К скомканной, в желтоватых географических затеках простыне, на которой лежала покойная, к синему тазу, из которого в мое отсутствие обмывали покойную (еще теплую, как говорила мама) детской зеленой губкой и земляничным мылом, посадив на пол (а мама потом сказала мне, что тепло просто стремительно уходило из-под ее рук), было отношение совсем иное.
То есть не то чтобы брезгливость довлела в этой краткой связи между мной и этими выносимыми с глаз долой вещами, точнее, не вещами, а их сумеречными сторонами, пока я комкал их и нес к бачкам, стараясь не думать, как буду через какое-то время замедленно мыть руки розовым телесно-скользким мылом, таким же, каким мыли бабушку.

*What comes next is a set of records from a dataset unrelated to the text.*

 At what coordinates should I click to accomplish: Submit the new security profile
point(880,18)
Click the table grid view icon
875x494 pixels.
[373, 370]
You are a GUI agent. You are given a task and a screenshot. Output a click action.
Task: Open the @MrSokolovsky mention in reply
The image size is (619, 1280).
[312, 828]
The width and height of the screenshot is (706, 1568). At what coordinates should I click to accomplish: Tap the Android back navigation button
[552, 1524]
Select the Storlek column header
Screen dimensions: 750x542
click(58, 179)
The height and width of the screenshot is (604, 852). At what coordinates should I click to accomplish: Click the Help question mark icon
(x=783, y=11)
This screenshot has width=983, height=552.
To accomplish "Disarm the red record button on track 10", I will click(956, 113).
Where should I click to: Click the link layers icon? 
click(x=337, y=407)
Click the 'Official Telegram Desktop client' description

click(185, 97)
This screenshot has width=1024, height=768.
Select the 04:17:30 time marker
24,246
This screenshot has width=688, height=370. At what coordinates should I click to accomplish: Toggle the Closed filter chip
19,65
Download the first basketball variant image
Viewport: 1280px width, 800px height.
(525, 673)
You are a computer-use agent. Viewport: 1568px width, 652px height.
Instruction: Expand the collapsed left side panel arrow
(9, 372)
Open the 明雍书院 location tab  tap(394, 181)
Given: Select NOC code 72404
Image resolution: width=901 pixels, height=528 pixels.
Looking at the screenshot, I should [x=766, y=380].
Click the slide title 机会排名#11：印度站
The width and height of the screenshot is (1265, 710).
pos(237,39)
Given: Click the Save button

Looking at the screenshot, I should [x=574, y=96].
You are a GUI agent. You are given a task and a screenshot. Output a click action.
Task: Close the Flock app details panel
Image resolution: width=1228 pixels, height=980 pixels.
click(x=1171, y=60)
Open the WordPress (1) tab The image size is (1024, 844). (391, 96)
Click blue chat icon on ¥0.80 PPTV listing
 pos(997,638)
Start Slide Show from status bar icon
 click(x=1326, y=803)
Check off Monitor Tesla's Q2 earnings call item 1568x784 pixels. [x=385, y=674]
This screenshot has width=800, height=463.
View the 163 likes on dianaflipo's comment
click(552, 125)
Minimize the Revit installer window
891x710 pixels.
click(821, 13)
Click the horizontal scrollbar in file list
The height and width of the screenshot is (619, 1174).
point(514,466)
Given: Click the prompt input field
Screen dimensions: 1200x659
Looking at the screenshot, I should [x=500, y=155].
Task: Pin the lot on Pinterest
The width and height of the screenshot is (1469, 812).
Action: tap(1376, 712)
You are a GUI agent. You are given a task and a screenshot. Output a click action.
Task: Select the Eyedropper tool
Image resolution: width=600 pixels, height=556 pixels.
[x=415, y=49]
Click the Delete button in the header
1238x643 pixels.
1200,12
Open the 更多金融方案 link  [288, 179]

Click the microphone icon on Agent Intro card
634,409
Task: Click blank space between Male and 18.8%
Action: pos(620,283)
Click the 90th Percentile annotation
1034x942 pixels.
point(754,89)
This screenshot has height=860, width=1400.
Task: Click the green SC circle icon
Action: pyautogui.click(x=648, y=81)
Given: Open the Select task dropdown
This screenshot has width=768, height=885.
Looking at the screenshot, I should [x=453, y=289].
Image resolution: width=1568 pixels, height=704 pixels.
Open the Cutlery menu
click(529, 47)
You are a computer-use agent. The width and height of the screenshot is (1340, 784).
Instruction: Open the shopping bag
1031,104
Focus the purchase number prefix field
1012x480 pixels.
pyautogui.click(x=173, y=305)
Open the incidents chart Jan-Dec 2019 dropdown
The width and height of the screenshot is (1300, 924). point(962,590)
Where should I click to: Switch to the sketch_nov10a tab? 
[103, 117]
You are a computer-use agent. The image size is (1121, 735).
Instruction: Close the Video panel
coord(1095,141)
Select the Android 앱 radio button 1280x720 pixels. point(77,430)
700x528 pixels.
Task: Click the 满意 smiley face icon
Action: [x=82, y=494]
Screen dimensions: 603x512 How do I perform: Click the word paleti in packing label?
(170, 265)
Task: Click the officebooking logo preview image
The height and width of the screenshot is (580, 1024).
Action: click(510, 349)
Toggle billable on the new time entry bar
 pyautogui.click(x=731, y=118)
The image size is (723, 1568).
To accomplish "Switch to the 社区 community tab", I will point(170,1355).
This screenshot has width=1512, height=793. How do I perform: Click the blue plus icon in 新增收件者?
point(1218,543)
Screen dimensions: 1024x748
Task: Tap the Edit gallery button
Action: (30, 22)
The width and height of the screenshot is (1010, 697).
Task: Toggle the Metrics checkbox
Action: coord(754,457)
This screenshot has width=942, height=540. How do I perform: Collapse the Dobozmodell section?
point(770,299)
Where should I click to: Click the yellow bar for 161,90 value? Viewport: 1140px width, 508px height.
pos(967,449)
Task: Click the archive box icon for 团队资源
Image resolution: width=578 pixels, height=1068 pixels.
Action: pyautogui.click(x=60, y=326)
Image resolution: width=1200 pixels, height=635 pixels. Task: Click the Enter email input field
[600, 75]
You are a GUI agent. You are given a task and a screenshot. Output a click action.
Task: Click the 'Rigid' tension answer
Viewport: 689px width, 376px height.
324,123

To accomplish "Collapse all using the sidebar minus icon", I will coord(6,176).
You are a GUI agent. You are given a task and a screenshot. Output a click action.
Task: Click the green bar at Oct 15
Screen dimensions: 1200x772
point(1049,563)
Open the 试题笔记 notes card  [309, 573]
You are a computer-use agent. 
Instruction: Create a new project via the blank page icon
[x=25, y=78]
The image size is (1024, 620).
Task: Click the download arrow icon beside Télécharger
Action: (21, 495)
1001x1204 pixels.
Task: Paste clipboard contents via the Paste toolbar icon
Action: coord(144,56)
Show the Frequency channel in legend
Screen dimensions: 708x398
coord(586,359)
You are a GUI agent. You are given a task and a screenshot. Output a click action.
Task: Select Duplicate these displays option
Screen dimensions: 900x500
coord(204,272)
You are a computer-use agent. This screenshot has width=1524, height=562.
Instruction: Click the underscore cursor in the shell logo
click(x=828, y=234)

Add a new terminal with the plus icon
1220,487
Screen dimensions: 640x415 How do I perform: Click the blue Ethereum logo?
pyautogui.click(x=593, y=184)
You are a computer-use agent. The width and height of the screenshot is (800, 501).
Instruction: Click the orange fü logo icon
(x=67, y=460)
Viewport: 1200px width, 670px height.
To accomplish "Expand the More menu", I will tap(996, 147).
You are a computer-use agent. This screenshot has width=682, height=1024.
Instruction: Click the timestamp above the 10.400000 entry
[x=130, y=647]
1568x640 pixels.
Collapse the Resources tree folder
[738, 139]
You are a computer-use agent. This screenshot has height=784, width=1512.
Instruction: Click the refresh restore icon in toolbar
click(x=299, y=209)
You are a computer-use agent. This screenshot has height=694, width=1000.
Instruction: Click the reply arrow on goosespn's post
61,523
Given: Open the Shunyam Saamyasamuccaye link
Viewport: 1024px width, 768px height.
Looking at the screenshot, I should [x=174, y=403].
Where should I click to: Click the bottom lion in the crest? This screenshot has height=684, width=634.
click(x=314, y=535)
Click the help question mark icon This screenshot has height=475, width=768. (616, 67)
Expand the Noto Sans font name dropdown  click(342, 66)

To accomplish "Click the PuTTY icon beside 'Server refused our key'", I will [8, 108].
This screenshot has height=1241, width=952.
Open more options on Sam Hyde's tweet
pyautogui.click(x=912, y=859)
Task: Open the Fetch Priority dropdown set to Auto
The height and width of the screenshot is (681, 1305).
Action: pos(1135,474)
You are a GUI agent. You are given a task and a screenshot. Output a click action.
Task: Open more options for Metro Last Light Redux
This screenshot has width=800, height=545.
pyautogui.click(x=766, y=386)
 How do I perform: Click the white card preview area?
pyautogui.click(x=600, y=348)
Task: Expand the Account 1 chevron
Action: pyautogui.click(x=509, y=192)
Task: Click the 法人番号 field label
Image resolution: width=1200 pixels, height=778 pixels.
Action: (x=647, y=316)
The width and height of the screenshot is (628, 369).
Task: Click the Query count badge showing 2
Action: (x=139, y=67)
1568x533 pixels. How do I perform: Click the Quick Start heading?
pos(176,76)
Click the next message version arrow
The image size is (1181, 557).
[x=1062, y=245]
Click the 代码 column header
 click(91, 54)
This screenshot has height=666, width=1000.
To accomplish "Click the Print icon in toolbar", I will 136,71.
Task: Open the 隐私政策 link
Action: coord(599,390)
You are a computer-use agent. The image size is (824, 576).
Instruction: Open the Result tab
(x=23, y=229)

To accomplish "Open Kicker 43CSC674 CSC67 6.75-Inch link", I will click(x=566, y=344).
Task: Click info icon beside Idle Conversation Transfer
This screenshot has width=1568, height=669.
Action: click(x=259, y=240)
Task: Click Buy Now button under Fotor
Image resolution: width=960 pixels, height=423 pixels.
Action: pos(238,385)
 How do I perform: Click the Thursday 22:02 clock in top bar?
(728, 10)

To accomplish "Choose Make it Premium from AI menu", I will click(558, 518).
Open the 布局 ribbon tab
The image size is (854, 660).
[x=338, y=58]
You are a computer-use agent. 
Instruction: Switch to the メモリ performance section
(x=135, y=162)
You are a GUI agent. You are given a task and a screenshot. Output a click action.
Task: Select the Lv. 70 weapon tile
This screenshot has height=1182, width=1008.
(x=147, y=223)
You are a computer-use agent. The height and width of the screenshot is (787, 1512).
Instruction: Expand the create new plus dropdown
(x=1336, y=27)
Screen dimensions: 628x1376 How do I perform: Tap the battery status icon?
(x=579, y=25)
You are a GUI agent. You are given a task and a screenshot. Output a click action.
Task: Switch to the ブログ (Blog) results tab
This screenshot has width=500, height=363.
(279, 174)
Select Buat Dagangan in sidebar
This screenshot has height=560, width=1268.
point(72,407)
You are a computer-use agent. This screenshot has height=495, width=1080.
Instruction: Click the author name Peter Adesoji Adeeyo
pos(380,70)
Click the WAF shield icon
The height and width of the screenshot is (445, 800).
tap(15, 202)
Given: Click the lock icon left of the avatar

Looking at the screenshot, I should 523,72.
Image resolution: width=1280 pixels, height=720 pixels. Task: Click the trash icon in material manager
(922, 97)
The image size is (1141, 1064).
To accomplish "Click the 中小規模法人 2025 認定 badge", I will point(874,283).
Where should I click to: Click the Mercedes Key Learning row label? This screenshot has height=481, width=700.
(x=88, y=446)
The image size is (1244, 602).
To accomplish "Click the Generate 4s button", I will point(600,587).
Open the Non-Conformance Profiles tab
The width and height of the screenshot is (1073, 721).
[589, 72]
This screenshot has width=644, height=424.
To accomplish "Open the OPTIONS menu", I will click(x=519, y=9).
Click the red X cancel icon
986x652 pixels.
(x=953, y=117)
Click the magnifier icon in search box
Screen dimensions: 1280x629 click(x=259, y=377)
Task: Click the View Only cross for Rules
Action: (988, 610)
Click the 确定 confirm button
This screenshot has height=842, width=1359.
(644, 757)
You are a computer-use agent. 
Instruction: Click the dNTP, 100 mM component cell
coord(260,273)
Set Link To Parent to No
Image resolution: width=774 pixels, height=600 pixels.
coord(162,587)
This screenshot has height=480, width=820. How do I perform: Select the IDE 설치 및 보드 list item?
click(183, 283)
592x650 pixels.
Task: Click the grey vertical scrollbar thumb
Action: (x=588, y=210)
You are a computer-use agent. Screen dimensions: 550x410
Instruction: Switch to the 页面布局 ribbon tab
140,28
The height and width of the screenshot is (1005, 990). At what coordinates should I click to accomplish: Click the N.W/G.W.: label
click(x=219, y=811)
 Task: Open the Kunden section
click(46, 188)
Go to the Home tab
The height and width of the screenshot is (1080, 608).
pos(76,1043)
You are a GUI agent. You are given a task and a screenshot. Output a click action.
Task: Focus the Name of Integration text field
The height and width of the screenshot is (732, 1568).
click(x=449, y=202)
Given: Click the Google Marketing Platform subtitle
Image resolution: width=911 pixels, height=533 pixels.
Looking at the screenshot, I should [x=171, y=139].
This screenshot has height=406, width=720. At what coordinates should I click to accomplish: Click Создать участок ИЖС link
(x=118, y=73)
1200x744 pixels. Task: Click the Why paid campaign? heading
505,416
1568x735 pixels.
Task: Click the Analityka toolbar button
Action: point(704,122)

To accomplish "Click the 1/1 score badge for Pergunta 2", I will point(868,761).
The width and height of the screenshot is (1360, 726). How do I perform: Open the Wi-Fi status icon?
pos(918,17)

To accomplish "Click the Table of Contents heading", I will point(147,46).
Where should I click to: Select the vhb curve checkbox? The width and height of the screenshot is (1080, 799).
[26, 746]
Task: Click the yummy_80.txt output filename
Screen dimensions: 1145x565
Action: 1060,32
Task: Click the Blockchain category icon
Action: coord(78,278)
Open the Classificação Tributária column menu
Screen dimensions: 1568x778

Нет, другая, более существенная, связь, возникшая тогда между мной и ними, управляла всем.
Мне хотелось, как ни дико сейчас признаваться в этом и осознавать это, лениво, едва-едва припасть к ним щекой, прикоснуться к ним расслабленными губами, медленно лизнуть, не удерживая слюну, прижаться своей кожей к этим последним, воистину последним следам не тела, а еще неостывшей плоти, моей разверстой родины. Она виделась мне в сколе ржавой Австралии в эмалевом океане таза, – мне так хотелось коснуться этой родины, единственно настоящей и подлинной, искренней в своем смертном мерзящем виде, состоящей из грязно-желтых оттисков и запекшихся красно-коричневых стигматов на белом перепачканном хлопчатобумажном полотне постельного белья.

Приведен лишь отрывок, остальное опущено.